Ein nicht verheirateter Arbeitnehmer unterhält einen eigenen Hausstand dann, wenn er am Ort seines Lebensmittelpunktes eine eigenständige, seinen Lebensbedürfnissen entsprechende Wohnung aus eigenem oder abgeleitetem Recht nutzen kann. Der Arbeitnehmer hat keinen eigenen Hausstand, wenn er lediglich in einen fremden Hausstand eingegliedert ist, z.B. bei den Eltern oder als Gast. Ein Arbeitnehmer nutzt eine Wohnung auch dann aus abgeleitetem Recht, wenn er im eigenen Haus eine Wohnung bewohnt, an der zugunsten der Eltern ein Nießbrauch bestellt worden ist, er sich aber mit deren Duldung dauerhaft dort aufhält und finanziell in einem Umfang an der Haushaltsführung beteiligt ist, dass daraus auf eine gemeinsame Haushaltsführung geschlossen werden kann (BFH-Urteil vom 4. November 2003 VI R 170/99, BStBl II 2004, 16).

Vorliegend unterhielt der Kläger jedoch keinen eigenen Hausstand in dem Anwesen in S.

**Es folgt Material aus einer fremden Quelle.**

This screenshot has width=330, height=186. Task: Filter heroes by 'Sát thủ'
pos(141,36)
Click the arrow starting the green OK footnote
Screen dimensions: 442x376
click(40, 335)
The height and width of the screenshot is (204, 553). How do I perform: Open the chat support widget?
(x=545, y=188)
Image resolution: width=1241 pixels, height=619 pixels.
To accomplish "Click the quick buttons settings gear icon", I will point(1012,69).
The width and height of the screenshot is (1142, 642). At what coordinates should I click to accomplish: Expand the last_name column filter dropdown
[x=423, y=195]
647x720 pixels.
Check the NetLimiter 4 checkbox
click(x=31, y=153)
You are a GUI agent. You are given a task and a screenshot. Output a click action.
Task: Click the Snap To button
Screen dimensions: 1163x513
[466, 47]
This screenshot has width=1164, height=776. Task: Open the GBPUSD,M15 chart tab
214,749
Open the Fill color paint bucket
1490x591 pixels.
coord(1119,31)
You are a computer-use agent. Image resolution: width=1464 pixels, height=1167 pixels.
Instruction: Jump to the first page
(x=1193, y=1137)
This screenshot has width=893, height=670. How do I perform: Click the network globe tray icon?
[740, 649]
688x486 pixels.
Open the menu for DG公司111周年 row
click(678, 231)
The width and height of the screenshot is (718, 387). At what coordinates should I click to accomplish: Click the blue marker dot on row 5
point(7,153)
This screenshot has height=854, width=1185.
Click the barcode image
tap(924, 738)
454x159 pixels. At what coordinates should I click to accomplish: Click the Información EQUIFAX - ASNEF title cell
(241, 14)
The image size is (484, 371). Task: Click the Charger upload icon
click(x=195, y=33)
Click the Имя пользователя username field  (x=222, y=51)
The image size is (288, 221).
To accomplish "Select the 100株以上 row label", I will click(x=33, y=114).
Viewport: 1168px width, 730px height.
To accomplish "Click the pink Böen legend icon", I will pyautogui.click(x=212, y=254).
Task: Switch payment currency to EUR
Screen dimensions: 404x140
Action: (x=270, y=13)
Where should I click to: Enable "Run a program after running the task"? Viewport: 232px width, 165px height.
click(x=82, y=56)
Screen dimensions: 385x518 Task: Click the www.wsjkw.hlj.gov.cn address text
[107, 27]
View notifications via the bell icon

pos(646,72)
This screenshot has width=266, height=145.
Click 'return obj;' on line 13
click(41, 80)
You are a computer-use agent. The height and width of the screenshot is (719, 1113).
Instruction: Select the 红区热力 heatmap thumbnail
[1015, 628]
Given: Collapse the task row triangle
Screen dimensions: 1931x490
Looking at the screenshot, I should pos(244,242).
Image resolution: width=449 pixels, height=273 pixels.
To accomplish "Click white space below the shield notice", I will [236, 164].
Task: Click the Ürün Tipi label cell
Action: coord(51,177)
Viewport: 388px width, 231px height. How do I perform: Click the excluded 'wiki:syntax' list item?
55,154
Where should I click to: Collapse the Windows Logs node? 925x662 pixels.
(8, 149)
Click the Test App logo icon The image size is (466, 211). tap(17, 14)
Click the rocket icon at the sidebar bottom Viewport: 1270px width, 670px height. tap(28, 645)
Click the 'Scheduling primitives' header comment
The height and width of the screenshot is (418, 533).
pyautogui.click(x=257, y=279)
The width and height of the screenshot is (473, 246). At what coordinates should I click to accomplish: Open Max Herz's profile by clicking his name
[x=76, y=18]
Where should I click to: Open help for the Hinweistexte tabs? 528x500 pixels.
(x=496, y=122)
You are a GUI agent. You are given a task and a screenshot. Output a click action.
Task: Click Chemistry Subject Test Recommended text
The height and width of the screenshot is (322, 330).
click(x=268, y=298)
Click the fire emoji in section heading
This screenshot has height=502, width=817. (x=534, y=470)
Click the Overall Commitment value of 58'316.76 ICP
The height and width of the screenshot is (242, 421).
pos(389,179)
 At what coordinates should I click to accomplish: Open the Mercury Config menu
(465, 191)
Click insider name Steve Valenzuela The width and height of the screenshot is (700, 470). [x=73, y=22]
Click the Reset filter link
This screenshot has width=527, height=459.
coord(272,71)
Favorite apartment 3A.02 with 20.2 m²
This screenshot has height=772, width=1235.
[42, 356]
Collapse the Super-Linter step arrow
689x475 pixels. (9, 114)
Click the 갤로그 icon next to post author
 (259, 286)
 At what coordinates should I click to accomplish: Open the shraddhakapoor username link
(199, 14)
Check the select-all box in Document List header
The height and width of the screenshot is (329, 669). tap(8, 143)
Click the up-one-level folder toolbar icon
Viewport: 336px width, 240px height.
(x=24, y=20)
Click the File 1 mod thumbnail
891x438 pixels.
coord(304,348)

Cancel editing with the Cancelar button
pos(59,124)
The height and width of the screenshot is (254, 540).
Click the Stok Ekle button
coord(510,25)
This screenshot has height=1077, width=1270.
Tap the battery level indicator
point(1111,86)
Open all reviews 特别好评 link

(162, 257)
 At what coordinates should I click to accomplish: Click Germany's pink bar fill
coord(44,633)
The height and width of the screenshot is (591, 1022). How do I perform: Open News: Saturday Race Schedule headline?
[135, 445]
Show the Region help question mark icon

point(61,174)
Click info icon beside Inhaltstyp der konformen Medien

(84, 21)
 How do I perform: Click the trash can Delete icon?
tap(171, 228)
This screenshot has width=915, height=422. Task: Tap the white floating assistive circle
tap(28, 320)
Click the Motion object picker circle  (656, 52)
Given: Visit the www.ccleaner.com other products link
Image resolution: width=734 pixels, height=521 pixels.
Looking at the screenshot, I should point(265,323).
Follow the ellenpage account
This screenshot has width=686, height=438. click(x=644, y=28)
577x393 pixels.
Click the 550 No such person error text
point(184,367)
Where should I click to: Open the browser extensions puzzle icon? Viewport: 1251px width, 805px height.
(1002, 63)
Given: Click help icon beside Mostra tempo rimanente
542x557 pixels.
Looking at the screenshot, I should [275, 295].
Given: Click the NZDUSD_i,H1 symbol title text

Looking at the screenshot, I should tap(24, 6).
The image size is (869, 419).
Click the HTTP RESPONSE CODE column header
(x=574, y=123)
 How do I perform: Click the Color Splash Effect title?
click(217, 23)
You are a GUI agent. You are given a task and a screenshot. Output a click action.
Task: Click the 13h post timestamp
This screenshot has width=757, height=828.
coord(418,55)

Dabei ist zunächst berücksichtigen, wie beide Wohnungen ausgestattet und wie groß sie sind. Die Grundfläche der Räume, die der Kläger in S mit Duldung seiner Eltern allein nutzte, betrug lediglich 45,20 m². Rechnet man die gemeinsam mit den Eltern benutzten Räume wie Küche, Bad und WC von 15,12 m² hinzu, so weisen die in S bewohnten Räumlichkeiten des Klägers immer noch eine geringere Grundfläche auf als die in M bewohnte Drei-Zimmer- Wohnung mit einer Grundfläche von 64 m². Weiter war der Kläger zwar Alleineigentümer des Anwesens in S, jedoch stand das Nutzungsrecht aufgrund eines im notariellen Vertrag vom 22. Dezember 2003 vereinbarten dinglichen Nießbrauchsrechts ausschließlich seinen Eltern zu. Dass sich der Kläger mit der Duldung seiner Eltern an den Wochenenden und an seinen freien Tagen dort aufhielt, reicht für sich allein nicht aus, um einen eigenen Hausstand in S bejahen zu können. Der Arbeitnehmer muss den Hausstand nämlich auch unterhalten. Dafür ist erforderlich, dass er sich an der Führung des Hausstandes sowohl finanziell als auch durch seine persönliche Mitwirkung maßgeblich beteiligt (BFH-Urteil vom 17. November 1978 VI R 93/77, BStBl II 1979, 146). Vorliegend hat der Kläger lediglich vorgetragen, dass sich seine persönliche Mitwirkung auf die Mithilfe im Garten sowie die Mithilfe bei Instandsetzungen und beim Schneeräumen beschränkt habe. Dafür, dass sich der Kläger auch finanziell maßgeblich an der Führung eines Hausstandes in S beteiligt hat, hat er auf die Aufklärungsanordnung der Einzelrichterin vom 17. Juni 2008 keine Beweismittel benannt. Der Kläger, der insoweit die Feststellungslast trägt, konnte damit nicht nachweisen, dass er sich finanziell an dem Unterhalt eines Hausstandes in S beteiligt. Dies ist jedoch Voraussetzung für die Annahme eines eigenen Hausstandes.

2. Die Kostenentscheidung beruht auf § 135 Abs. 1 FGO.